To be done
Rewrite the data starting with the line containing "Go to the Data Exploration page link" and going on through the line containing "pyautogui.click(x=519, y=103)", replacing "computer-use agent" with "GUI agent" and leaving everything else unchanged.
--- START Extracted data ---
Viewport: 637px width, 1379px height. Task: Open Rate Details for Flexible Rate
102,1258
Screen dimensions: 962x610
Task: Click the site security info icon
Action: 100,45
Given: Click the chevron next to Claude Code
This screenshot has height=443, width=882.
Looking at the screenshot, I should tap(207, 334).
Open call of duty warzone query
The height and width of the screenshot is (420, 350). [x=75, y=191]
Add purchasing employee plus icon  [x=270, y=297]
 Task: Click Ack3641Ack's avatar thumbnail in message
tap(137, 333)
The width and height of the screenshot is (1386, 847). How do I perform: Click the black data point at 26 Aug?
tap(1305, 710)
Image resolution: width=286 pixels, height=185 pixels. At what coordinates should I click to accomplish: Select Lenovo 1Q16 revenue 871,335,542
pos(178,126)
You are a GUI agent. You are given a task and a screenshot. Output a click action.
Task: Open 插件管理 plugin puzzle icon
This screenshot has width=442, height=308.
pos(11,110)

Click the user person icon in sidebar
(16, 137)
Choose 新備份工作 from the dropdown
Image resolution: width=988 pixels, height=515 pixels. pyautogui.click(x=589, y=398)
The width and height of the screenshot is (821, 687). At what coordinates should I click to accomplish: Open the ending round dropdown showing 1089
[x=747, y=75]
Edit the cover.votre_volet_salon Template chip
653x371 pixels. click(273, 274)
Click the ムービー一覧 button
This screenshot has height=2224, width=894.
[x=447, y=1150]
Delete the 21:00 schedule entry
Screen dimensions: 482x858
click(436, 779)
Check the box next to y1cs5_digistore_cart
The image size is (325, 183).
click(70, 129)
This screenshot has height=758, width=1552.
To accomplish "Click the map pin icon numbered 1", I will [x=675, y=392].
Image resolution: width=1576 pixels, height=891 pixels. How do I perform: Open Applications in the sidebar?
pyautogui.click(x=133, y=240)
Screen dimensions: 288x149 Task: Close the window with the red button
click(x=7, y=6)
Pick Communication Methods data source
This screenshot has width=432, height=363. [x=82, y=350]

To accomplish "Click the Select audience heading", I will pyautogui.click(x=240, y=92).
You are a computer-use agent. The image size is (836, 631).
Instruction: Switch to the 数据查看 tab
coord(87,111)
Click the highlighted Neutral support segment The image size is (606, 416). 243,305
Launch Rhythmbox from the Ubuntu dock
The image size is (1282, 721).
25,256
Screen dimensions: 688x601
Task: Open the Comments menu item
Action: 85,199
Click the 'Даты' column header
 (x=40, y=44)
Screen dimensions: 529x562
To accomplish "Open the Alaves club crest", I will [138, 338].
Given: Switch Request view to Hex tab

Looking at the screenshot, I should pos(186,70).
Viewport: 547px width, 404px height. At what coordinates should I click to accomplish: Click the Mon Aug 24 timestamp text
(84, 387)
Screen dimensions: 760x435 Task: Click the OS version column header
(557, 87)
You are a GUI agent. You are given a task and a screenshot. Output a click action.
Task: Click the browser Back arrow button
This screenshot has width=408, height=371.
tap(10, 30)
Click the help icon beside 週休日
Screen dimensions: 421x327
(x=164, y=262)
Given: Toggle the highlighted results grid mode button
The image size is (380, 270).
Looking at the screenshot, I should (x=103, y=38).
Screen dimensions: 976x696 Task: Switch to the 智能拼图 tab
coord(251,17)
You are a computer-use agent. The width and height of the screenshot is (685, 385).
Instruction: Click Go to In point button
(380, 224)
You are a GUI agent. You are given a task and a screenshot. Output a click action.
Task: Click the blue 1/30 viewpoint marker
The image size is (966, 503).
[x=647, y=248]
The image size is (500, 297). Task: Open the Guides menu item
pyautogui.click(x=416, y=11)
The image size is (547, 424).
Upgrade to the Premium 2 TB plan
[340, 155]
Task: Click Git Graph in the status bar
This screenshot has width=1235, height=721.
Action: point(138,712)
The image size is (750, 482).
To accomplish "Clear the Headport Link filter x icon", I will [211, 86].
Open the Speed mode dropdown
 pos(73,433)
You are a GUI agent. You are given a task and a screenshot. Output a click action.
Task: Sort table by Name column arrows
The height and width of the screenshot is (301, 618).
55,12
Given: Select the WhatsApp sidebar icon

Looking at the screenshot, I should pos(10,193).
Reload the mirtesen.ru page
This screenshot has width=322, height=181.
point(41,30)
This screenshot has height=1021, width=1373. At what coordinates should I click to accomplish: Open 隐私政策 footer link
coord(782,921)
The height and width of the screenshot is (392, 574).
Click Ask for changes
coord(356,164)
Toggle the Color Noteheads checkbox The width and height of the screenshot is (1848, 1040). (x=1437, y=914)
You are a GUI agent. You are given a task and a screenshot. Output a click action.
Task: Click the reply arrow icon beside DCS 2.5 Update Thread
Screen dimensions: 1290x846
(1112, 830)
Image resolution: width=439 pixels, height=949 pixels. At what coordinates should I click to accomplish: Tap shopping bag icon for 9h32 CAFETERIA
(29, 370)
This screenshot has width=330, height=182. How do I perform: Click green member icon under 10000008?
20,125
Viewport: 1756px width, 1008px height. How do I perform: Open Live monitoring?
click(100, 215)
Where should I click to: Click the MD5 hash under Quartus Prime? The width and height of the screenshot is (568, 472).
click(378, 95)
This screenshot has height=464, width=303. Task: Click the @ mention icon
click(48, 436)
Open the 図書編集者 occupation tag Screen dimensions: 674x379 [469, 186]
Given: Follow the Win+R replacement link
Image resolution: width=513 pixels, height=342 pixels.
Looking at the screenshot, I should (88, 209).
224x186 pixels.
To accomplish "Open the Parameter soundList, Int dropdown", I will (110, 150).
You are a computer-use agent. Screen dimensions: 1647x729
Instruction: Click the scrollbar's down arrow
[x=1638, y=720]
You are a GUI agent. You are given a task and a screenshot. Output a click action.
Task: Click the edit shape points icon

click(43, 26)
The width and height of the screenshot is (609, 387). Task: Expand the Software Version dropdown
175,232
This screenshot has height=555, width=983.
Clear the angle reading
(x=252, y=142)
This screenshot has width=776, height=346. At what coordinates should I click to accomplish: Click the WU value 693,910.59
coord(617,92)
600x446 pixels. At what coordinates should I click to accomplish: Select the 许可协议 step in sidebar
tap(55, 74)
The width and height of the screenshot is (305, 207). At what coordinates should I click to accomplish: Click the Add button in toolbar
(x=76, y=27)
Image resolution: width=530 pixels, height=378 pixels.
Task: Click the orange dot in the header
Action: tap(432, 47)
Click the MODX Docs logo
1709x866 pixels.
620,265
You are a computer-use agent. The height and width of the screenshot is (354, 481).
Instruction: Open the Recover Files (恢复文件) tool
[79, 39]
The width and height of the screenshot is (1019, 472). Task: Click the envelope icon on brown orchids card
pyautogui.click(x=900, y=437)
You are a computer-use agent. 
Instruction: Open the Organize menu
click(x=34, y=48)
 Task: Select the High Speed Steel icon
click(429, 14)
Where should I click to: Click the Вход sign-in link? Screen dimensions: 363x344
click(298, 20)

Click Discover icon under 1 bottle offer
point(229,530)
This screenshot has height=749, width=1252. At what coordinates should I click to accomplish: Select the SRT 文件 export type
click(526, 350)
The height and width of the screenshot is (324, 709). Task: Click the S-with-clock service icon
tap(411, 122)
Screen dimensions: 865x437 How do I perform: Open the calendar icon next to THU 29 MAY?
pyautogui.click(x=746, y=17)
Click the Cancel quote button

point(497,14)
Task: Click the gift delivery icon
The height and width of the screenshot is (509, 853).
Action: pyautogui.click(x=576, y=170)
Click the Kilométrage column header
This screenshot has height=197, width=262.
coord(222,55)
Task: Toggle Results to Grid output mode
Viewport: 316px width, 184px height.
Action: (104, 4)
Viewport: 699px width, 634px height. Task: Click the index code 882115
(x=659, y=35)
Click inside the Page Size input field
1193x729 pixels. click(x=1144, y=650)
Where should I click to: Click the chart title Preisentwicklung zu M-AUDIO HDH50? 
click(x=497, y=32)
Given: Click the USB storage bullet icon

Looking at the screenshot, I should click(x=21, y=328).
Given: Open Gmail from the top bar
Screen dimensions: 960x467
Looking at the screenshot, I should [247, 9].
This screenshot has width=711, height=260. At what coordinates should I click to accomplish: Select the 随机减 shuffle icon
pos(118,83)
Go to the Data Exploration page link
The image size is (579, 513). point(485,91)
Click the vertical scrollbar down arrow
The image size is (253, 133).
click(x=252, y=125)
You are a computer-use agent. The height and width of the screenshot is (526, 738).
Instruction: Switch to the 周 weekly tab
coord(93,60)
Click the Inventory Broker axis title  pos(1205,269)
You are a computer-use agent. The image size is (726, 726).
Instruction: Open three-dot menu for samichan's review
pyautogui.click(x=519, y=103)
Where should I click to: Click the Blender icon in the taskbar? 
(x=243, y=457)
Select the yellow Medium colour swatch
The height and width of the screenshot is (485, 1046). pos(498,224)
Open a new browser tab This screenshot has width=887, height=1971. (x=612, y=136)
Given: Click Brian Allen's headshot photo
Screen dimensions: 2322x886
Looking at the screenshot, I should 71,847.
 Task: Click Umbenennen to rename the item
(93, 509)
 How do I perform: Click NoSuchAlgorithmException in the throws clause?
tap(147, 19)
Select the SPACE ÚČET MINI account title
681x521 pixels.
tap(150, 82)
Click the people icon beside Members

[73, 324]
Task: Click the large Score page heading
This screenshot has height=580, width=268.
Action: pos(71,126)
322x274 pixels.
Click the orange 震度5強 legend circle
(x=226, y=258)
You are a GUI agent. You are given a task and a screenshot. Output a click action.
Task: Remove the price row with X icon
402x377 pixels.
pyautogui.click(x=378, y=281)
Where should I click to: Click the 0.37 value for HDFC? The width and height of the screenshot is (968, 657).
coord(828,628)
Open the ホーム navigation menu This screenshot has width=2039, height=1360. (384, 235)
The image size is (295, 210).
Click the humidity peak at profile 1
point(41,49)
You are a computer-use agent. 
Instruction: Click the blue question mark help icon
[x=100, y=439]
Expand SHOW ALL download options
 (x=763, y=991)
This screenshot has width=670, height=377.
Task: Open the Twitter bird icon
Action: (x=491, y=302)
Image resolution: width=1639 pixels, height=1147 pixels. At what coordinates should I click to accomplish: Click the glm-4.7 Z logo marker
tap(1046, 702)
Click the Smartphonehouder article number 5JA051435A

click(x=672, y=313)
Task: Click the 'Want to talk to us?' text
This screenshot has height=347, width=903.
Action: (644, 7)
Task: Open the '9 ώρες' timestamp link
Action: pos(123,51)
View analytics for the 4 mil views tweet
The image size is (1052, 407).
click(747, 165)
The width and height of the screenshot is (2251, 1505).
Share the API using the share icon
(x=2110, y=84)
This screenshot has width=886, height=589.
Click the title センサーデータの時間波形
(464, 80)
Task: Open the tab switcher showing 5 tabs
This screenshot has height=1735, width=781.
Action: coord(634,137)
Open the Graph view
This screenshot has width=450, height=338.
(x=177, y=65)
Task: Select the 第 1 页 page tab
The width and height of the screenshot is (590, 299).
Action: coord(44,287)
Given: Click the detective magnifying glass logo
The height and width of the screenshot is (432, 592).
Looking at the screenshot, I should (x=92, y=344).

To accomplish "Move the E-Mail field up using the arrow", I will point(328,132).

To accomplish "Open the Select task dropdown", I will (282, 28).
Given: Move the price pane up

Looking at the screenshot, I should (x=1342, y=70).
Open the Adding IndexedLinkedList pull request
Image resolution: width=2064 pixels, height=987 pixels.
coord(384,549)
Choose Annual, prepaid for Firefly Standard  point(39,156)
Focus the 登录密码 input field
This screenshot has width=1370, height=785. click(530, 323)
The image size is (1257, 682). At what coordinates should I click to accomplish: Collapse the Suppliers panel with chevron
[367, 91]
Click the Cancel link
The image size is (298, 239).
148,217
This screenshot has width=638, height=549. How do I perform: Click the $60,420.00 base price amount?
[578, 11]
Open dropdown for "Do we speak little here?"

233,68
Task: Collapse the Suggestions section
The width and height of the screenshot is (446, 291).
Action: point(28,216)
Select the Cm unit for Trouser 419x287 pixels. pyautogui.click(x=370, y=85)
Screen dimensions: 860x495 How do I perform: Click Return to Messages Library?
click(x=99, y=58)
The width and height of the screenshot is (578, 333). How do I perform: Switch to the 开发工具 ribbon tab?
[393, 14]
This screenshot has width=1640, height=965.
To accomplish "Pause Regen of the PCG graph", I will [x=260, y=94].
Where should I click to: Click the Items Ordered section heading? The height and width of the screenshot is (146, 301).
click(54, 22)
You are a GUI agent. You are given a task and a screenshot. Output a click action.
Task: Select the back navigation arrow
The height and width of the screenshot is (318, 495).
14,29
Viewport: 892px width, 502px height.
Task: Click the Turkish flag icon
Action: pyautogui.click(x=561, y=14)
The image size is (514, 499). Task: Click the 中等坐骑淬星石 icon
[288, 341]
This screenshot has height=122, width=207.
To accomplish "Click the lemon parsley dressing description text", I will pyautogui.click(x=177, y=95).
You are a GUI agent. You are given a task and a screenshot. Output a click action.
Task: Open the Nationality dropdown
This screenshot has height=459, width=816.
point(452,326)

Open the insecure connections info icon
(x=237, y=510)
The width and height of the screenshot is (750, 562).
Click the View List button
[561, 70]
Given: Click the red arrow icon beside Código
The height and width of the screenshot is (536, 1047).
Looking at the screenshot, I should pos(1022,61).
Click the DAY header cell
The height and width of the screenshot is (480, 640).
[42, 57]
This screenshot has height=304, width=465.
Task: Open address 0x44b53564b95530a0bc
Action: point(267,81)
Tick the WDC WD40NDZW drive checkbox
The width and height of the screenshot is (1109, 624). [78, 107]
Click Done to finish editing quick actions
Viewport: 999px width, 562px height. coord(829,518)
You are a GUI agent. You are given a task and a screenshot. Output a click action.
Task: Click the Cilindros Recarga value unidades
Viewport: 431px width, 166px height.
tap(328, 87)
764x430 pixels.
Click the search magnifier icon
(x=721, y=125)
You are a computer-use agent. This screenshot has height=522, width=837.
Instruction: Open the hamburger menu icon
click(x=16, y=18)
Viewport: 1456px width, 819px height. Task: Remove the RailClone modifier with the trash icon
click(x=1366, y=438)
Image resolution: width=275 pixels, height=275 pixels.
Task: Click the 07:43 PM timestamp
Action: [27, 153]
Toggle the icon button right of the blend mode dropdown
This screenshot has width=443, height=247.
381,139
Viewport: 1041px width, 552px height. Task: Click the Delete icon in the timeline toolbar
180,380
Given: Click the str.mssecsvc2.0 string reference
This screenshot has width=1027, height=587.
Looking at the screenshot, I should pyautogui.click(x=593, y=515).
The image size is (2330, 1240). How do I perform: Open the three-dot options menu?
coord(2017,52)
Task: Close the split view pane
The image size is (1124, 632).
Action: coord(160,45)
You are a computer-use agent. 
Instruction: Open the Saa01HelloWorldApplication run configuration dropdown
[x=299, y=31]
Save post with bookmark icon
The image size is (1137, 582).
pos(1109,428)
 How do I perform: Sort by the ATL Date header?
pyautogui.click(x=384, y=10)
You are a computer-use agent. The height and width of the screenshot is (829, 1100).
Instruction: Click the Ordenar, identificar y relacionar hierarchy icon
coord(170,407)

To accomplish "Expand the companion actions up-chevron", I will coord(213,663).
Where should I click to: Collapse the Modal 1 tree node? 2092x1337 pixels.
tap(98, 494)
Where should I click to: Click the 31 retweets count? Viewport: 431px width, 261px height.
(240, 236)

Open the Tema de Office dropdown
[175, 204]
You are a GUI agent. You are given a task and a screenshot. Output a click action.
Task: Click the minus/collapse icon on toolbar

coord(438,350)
--- END Extracted data ---
Response to the exercise
Go to the Data Exploration page link
The image size is (579, 513). point(485,91)
Click the vertical scrollbar down arrow
The image size is (253, 133).
click(x=252, y=125)
You are a GUI agent. The height and width of the screenshot is (526, 738).
Instruction: Switch to the 周 weekly tab
coord(93,60)
Click the Inventory Broker axis title  pos(1205,269)
You are a GUI agent. The image size is (726, 726).
Instruction: Open three-dot menu for samichan's review
pyautogui.click(x=519, y=103)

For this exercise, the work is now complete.